# Start of Records to process

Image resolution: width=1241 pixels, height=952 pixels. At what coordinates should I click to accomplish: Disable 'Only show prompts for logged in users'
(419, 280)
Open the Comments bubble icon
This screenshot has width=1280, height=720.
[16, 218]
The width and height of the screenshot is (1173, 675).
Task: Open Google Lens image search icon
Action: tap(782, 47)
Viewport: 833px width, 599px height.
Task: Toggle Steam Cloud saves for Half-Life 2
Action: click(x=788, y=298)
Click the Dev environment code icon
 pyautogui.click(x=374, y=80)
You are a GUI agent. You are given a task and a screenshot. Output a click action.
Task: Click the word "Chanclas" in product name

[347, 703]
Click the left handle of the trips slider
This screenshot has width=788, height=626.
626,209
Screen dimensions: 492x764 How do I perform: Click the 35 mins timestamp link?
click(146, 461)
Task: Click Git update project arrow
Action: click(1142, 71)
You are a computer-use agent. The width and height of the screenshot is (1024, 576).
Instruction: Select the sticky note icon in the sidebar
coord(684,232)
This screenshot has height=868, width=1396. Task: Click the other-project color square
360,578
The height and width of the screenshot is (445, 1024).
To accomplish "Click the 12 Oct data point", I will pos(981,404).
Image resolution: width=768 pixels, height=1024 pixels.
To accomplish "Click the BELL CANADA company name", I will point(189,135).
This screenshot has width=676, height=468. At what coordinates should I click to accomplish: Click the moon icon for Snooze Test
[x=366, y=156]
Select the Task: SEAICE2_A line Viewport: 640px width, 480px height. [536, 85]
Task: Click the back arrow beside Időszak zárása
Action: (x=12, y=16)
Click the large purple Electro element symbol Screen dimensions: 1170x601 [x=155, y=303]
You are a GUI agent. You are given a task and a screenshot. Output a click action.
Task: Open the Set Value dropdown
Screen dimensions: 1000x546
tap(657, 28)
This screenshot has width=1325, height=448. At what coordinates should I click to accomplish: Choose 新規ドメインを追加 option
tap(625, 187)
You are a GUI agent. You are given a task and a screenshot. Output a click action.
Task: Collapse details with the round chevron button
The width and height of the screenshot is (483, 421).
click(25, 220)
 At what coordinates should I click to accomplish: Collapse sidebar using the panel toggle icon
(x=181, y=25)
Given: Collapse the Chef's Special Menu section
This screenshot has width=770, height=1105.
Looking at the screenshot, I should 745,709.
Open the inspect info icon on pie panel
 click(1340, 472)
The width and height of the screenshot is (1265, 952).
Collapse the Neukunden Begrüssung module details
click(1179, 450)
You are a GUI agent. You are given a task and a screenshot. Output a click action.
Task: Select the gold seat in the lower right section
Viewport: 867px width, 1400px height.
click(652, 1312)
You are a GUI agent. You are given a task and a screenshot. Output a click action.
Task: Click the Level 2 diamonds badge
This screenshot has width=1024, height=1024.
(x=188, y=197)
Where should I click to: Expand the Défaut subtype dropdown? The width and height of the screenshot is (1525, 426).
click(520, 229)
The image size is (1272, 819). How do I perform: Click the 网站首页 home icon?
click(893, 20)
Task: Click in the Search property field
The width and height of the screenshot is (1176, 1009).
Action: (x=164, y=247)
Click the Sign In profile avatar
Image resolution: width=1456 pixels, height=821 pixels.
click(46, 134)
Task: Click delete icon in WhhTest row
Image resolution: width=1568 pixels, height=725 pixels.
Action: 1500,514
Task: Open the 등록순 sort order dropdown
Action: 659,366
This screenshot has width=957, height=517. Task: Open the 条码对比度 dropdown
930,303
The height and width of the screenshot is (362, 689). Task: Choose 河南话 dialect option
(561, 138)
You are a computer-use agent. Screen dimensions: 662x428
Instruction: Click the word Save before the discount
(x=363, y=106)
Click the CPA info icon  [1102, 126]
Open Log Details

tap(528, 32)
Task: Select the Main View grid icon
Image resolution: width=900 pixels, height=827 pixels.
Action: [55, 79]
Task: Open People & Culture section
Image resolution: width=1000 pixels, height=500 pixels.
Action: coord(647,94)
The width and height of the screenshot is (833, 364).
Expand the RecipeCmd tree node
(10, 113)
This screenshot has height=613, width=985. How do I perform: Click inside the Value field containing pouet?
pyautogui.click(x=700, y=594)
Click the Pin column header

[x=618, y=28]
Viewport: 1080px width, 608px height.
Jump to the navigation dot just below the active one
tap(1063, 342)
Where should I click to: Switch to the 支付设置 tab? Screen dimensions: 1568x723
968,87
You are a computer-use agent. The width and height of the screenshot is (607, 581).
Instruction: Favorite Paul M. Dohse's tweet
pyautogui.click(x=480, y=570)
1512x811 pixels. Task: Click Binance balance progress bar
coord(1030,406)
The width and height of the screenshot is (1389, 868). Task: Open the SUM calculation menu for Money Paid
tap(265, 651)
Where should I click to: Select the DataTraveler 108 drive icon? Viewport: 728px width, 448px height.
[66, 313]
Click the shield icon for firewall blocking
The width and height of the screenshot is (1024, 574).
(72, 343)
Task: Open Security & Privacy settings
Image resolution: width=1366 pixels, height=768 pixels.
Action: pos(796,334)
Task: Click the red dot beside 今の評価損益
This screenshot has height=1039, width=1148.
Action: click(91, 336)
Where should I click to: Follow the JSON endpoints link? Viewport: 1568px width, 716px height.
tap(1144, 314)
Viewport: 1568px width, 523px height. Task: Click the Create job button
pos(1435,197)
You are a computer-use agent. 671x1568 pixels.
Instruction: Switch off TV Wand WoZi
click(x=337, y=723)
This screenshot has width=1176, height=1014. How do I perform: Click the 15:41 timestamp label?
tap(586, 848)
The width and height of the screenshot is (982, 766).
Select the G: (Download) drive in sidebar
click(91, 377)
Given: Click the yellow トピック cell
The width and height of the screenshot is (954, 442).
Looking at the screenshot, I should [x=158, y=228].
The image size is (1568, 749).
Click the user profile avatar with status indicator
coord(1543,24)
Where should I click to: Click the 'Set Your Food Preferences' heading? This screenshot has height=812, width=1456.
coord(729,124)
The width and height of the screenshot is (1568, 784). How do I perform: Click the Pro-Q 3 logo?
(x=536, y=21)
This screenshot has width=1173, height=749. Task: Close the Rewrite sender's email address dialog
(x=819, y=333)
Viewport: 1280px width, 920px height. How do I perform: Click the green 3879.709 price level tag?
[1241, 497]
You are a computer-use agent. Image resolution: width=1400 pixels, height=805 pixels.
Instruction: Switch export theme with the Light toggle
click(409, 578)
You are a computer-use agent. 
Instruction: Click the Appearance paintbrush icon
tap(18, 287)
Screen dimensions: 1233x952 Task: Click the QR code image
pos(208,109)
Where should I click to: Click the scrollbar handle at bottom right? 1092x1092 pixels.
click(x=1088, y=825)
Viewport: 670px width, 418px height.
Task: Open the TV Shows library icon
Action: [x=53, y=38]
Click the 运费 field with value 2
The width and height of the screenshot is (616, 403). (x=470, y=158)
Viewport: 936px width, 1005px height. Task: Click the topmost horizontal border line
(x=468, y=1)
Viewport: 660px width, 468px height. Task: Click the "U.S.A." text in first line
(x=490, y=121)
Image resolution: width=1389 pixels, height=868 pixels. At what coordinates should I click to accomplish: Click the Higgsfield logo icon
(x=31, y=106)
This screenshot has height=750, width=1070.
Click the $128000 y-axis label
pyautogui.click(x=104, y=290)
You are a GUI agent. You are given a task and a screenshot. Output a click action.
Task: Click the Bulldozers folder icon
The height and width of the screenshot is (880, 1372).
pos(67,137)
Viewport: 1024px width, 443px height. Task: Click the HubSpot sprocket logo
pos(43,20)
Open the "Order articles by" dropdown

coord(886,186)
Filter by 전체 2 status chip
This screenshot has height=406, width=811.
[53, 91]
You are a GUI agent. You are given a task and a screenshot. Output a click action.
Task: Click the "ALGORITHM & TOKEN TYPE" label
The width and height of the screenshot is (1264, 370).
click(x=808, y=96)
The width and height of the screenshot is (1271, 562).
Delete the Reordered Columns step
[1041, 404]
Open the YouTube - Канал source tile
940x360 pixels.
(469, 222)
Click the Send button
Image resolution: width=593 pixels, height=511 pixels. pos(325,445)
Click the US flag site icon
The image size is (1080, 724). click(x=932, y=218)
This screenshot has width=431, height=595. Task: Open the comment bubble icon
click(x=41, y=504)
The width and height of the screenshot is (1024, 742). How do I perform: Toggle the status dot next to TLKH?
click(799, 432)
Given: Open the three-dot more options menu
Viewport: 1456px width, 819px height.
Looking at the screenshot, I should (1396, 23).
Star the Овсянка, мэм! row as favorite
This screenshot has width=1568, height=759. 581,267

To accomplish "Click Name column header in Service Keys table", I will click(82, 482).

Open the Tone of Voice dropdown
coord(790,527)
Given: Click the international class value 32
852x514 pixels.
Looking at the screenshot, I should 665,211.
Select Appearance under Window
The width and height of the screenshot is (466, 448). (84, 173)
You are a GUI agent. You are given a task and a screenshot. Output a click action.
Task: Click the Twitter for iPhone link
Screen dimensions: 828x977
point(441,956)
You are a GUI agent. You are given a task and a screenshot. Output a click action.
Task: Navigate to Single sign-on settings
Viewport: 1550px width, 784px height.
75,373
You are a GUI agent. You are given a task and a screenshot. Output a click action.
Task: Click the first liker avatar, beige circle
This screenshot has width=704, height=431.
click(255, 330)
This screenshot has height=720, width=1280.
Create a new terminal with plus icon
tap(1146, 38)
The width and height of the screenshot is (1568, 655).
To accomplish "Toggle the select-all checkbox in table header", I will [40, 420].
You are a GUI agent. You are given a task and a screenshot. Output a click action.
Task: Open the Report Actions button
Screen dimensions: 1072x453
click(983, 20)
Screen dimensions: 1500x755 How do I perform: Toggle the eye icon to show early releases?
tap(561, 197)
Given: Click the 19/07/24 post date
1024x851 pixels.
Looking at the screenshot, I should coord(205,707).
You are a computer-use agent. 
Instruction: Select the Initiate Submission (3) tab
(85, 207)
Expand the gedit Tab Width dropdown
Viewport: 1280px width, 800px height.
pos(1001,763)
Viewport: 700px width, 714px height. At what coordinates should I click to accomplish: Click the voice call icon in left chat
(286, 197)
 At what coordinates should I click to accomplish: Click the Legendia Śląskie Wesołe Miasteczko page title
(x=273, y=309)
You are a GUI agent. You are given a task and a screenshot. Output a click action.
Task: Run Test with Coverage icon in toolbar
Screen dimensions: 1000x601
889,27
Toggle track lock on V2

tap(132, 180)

# End of Records to process

# [What is required]
How many lines in the records above contain the word "label"? Reply with the number only.

# [Problem solution]
3